Guest Post by Larry Lynch

(A note: Larry Lynch is an aficionado of high quality historic crime stories and recently began a blog, True Crime Lessons, to highlight the best in true crime online and between covers. In this guest post, he brings our attention way back to a seminal crime in the west and a classic historic crime title, The War on Powder River by Helena Huntington Smith, published in 1967 and still in print forty years later. It's become a classic in western American history.Ellawatson)

On July 20, 1899, a robust hog farmer and prostitute and her innkeeper friend were strung up on a stunted pine overlooking Spring Creek Gulch.

A detective working for the Wyoming Stockgrowers Association led the gang of lynchers.

Johnson County’s hard-up cowboys turned homesteaders, whom the cattlemen labeled cow “rustlers,” reacted with anger and fear and began arming themselves.

But the association initiated a plan to deal with that. It assembled a small army of 19 cattlemen, 21 Texas gunslingers, and another hired killer brought in from Nampa, Idaho.

Their intent was to eradicate somewhere between 19 and 70 Johnson County “rustlers” --- homesteaders the cattlemen decided didn’t deserve to occupy a piece of the open range. (Photo: Lynching victim Ella Watson. Via)

Things came to a head during the blizzardy spring of 1892 when the cattlemen’s “army” detrained at Casper and rode off toward the town of Buffalo, Wyoming where its leaders hoped to corner most of their victims.

The army of “regulators” began by surrounding the small ranch of Nate Champion, labeled “the bravest man in Johnson County” by one of the newspaper writers who chronicled the Johnson County war from its roots in the 1890s spring roundups to the lawlessness that followed.

Warned by the slaying of Champion, a spontaneous citizen militia made up of homesteaders from Buffalo and environs, maybe 200 strong, surrounded the gunslingers at a cattlemen’s ranch and threatened to obliterate them.

President Benjamin Harrison was forced to send in the Calvary to rescue the cattlemen’s crew, marching it off to Cheyenne where the whole gang was more or less incarcerated (mostly less) until they were cleared of all criminal charges.

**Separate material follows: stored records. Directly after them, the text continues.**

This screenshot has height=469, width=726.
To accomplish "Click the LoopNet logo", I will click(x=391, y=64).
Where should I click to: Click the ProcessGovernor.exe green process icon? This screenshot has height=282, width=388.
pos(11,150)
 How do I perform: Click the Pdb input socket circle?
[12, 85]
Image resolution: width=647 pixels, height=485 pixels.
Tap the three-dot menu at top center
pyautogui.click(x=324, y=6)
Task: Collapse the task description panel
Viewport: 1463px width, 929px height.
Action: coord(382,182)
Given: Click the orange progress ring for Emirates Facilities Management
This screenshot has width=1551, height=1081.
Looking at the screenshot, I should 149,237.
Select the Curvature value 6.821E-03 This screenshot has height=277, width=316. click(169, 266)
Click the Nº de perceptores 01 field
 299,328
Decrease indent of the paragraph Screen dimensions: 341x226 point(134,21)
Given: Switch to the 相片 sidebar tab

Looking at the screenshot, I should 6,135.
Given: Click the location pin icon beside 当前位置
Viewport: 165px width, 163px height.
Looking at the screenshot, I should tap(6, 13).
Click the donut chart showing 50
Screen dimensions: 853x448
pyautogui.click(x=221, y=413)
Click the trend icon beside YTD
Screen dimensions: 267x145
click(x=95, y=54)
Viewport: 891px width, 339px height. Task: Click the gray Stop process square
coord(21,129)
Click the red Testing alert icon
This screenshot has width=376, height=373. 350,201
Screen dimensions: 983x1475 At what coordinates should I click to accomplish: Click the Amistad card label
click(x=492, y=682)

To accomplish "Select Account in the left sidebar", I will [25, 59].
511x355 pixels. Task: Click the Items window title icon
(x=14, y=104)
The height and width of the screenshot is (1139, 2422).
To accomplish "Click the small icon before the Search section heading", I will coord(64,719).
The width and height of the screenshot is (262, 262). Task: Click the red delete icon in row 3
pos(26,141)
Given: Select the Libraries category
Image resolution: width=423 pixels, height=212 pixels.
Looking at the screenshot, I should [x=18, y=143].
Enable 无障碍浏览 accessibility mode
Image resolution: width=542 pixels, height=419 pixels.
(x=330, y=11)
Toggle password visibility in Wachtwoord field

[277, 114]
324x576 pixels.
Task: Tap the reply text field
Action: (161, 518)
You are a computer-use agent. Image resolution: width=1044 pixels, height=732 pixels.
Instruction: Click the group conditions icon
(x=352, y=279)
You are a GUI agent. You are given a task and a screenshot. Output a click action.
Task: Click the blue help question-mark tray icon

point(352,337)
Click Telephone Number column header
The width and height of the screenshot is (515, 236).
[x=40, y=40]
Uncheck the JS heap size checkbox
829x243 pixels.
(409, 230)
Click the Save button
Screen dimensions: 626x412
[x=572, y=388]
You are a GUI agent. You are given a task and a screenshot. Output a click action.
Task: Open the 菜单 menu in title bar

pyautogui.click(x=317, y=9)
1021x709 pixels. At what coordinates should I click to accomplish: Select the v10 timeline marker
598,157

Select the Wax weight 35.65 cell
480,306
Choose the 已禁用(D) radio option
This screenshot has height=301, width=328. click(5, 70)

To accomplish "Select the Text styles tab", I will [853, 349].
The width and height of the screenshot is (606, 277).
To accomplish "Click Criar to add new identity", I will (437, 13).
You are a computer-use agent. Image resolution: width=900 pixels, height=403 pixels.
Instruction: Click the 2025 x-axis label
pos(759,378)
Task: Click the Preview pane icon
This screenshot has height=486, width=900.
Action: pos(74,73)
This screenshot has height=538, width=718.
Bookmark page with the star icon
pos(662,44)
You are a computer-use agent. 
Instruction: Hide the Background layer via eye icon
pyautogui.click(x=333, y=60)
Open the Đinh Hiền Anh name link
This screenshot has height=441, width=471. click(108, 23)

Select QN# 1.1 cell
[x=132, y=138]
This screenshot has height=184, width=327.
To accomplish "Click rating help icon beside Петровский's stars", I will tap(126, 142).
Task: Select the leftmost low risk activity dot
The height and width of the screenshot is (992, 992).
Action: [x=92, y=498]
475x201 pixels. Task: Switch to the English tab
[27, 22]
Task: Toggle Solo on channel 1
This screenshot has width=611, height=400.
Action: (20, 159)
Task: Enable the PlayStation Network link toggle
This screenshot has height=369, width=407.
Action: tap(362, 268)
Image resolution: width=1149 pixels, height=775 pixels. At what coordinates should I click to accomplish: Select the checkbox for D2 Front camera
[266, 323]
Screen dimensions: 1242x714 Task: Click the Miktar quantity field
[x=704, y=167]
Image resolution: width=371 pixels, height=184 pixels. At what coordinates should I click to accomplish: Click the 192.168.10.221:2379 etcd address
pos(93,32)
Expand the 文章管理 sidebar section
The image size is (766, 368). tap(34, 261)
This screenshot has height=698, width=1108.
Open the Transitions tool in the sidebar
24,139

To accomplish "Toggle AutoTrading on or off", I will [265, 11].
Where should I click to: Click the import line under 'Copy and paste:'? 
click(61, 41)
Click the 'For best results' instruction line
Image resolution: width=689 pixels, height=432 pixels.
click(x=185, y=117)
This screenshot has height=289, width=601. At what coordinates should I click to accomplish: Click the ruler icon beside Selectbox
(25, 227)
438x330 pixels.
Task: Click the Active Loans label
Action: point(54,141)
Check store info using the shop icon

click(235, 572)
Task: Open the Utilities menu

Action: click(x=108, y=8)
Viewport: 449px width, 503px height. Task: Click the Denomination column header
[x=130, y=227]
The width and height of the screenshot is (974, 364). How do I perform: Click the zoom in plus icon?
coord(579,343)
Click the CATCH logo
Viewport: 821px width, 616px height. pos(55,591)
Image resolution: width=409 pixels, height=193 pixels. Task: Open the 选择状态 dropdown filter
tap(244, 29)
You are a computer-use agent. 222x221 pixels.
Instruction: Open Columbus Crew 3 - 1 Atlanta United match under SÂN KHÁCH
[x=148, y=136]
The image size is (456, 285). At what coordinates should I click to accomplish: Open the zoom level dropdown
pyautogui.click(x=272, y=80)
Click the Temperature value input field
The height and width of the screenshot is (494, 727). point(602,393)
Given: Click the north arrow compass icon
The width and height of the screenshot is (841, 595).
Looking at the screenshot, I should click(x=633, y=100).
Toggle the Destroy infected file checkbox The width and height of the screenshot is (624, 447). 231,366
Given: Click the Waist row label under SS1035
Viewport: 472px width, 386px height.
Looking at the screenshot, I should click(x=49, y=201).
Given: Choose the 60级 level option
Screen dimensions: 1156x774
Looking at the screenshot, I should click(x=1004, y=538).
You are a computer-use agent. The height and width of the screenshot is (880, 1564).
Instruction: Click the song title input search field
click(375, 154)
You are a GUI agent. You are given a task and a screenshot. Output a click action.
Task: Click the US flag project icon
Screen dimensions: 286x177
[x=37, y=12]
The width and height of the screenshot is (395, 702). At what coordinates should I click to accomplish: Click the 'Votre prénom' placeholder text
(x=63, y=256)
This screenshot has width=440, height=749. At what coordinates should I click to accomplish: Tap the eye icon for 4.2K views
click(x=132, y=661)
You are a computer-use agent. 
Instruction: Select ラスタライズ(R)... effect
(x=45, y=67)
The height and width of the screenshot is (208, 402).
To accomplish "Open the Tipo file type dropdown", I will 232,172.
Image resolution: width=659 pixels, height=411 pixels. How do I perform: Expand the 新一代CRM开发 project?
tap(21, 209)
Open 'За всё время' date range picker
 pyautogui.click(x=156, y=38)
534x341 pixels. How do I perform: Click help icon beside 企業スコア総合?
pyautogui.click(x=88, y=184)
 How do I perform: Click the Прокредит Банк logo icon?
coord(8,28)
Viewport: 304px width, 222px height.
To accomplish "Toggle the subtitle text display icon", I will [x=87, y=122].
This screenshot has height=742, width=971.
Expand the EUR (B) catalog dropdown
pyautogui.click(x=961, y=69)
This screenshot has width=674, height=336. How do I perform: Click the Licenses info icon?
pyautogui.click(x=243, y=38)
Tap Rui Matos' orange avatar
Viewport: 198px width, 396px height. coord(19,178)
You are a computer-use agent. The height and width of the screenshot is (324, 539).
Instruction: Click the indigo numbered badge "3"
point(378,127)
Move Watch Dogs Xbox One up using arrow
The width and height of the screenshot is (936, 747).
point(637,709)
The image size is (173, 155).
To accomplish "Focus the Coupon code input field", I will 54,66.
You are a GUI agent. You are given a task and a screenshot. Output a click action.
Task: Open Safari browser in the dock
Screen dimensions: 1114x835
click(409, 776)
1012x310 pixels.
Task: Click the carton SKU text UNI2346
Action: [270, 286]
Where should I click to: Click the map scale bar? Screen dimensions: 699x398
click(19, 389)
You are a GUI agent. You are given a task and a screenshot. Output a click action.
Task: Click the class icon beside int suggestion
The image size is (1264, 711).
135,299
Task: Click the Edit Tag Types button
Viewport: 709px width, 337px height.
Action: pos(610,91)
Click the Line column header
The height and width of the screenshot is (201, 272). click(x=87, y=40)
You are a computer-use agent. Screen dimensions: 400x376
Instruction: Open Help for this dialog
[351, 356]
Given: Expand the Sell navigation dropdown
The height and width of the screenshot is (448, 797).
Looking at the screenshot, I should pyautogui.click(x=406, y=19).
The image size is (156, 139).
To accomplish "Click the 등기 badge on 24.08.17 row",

This true crime story --- if the West could have true crime before it actually had much law --- is recounted in wonderful detail by Helena Huntington Smith in her 1966 book, The War on Powder River, still available from the University of Nebraska Press.

Smith tells this story with an engaging true to life flavor. To accomplish this she uses letters written by the cattlemen themselves, an abundance of not-quite-objective but many sided accounts by writers from the East and by Wyoming’s country editors at the time. All this is supplemented with information from a few books and “confessions” produced by participants.

For anyone who has been fascinated by Westerns in film and on TV, this book should become a must read. Larry McMurtry notwithstanding, it is probably as close as anyone is likely to come to “the true story” behind the myth that underlies the West.

I was tipped to Smith’s book by LSU film theorist Patrick McGee at the recent Colorado Springs conference on media and violence. In a 2006 book of his own, McGee traces how the events in Johnson County inspired the seminal Western novel The Virginian by Owen Wister and many Western films that followed. (McGee’s book is From Shane to Kill Bill: Rethinking the Western.)

For a web-based quick history that may be intentionally short on some details, try out Wyoming Tales and Trails. Wikipedia also has a useful but incomplete rundown. It fails to mention Smith’s book but suggests that the disastrous 1980s movie Heaven’s Gate came close to following the true story, which is not correct. That flick is bad history as well as bad moviemaking. Somewhat ironically, the movie went so far over budget and did so poorly at the box office that Hollywood’s money men aren’t likely to have another go at the actual story any time soon.

In his conference presentation, McGee discussed his personal fascination with the way the stories of the old west based on The Johnson County War have moved over time from being sympathetic to the capitalist cattlemen to showing how the common homesteaders were victimized. I have yet to read his book, but it has moved to the top of my list along with The Virginian.

Anyone interested in the story with plans to visit Wyoming might check out Buffalo's city web site before heading out. It looks like some there are beginning to relish the story. They have just this spring erected a statue of Nate Champion.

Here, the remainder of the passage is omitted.